Язык и жизнь: как знаки могут быть выражением жизни?
В рамках семинара «Критика социальных и гуманитарных наук» выступление Антонии Сулез (Университет Париж-8, Франция) «Язык и жизнь: как знаки могут быть выражением жизни?» (ул. Галерная, 58–60, ауд. 223).
В выступлении речь пойдет об отношении между «выражением знаков» и «жизнью», о том, к какого рода «жизни» относится факт артикулирования знаков в публичном пространстве, коммуникации и искусстве. Если мы имеем в виду «жизнь», которая создает, конструирует формы, то «выражать» уже больше не означает выражать «пережитое», но, наоборот, означает жизнь, которая становится самим фактом «выражения знаков». Именно это говорит музыковед Борис де Шлецер о музыке.
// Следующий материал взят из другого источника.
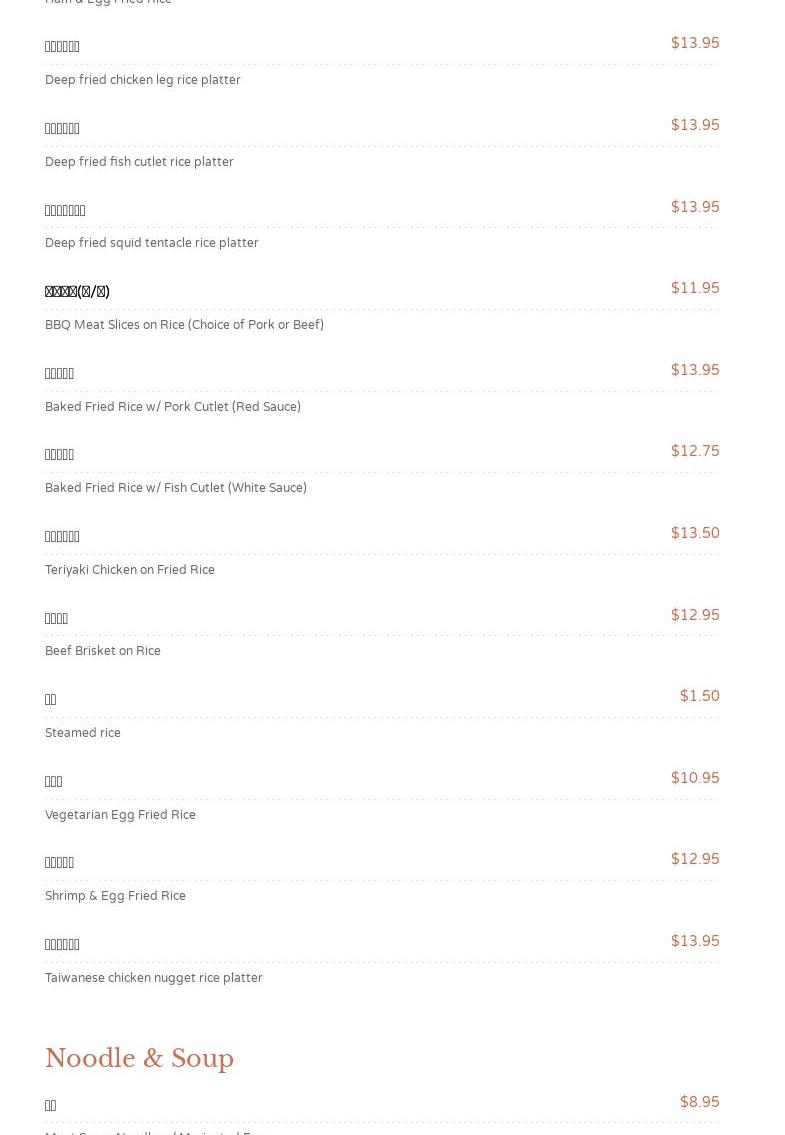
Task: Click the Steamed rice menu item
Action: [x=82, y=733]
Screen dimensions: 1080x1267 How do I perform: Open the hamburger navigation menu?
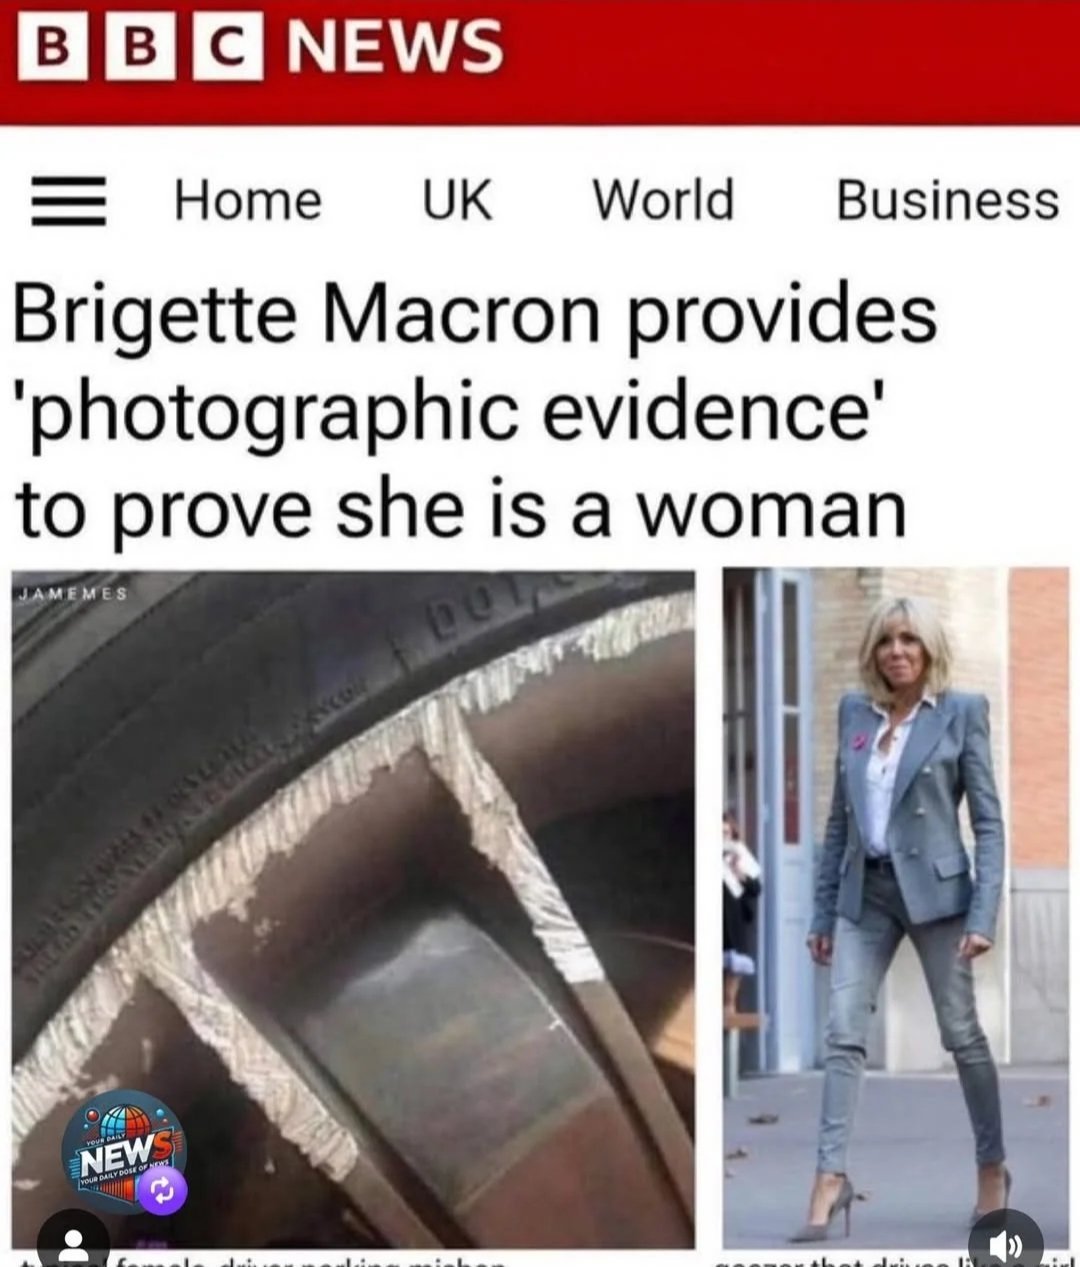(69, 200)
В ходе выступления будет сделана попытка рассмотреть тему «жизни» через сотворение форм в творчестве, отталкиваясь от знаменитой аллегории: отчаяние и безнадежные попытки Пигмалиона оживить сотворенную им Галатею. История показывает, что разрыв между формой и материей болезненно неустраним, когда форма и материя мыслятся раздельно, что невозможно вывести форму из материи прямо, без опосредования. Руссо в лирической сцене, написанной в 1762 году, пересказывает эту «драму», отсылающую к аристотелевскому анализу невозможности помыслить голую — «без формы» — материю. Чтобы представить трагическую разлученность интеллектуальной формы и эмпирической материи, когда они мыслятся по раздельности, Руссо инсценирует апорию нарциссизма перед мраморным изображением, материалом, лишенным жизни.
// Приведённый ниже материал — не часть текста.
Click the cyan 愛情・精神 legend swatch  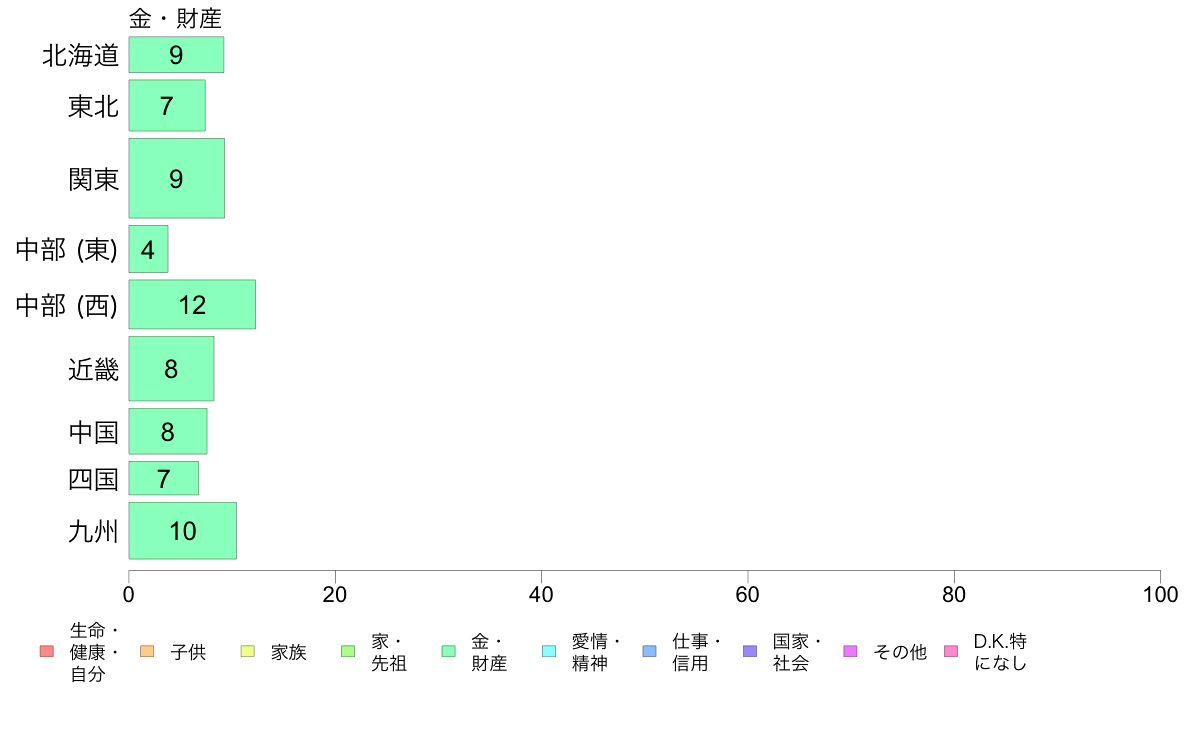tap(549, 651)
В докладе язык будет рассмотрен как деятельность жизни, а его роль — как посредническая. Также будет рассмотрен поворот, который символизирует концепция Гумбольдта в связи с проблемой, которую он видит в том, как Кант соединяет интуицию и концепт. Это открывает новую перспективу, в которой становится возможным помыслить «жизнь», каковой является язык как «деятельность» или energeia. Так начинают прорисовываться не только первые контуры того направления философии языка, которое впоследствии будет развито поздним Витгенштейном, но и критика предложенного Фреге понимания системы знаков как однозначного обозначения объектов.
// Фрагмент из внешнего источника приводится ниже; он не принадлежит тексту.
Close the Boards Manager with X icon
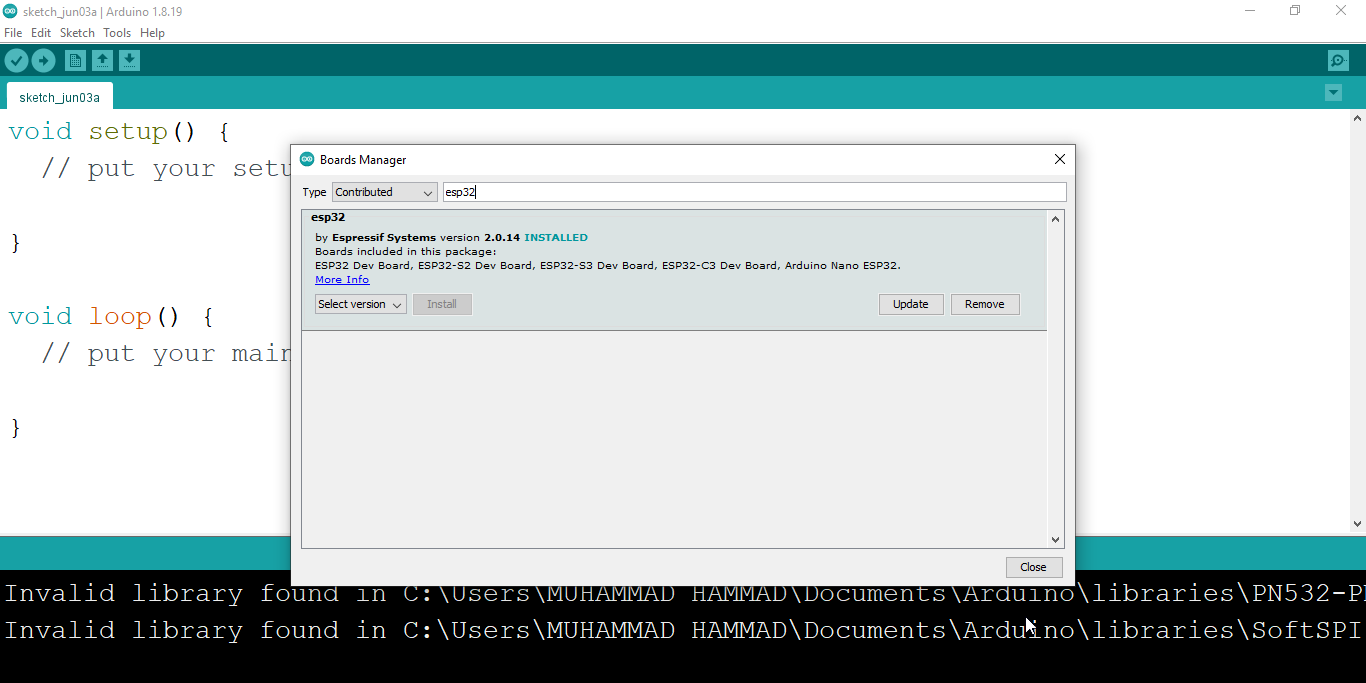Screen dimensions: 1366x683 click(1060, 159)

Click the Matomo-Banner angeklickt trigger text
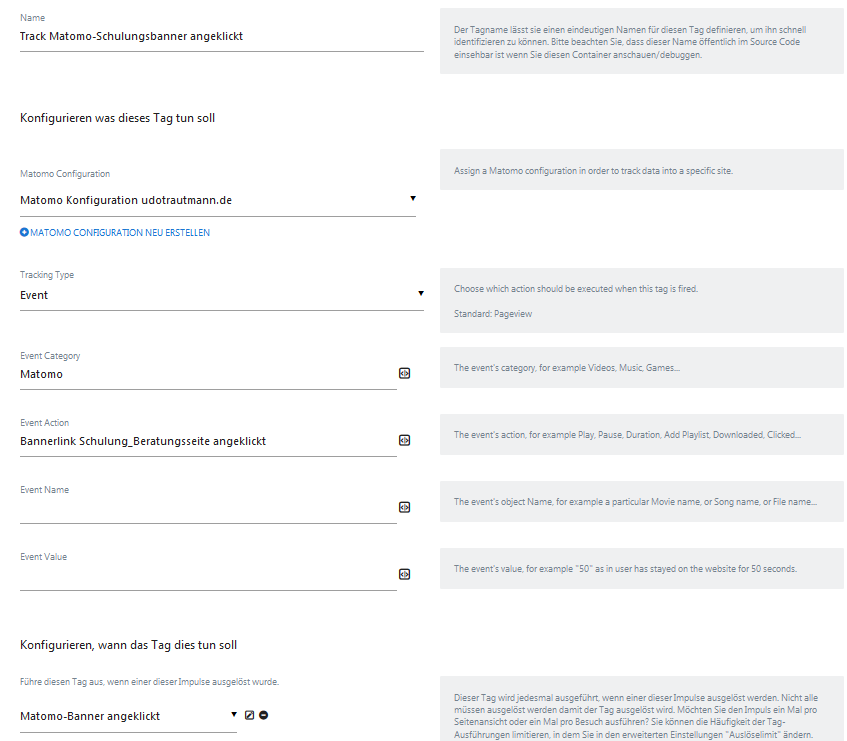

Таким образом, будет предложен тезис о генезисе идеи жизни языка, но не таком, который был бы наследованием в привычном смысле слова, так как ничто не дает оснований думать, что Витгенштейн читал Гумбольдта или Гердера. Речь идет, скорее, о генезисе одной из линий рефлексии по поводу соотношения формы и материала в рамках искусства. В этой перспективе форма не есть нечто подгоняемое к материи, и действие (в том числе, этическое) мыслится на основе эстетической модели произведения — в традиции философской мысли, которая, подобно философии Витгенштейна, отказывается подкреплять объективность познания ссылками на основания.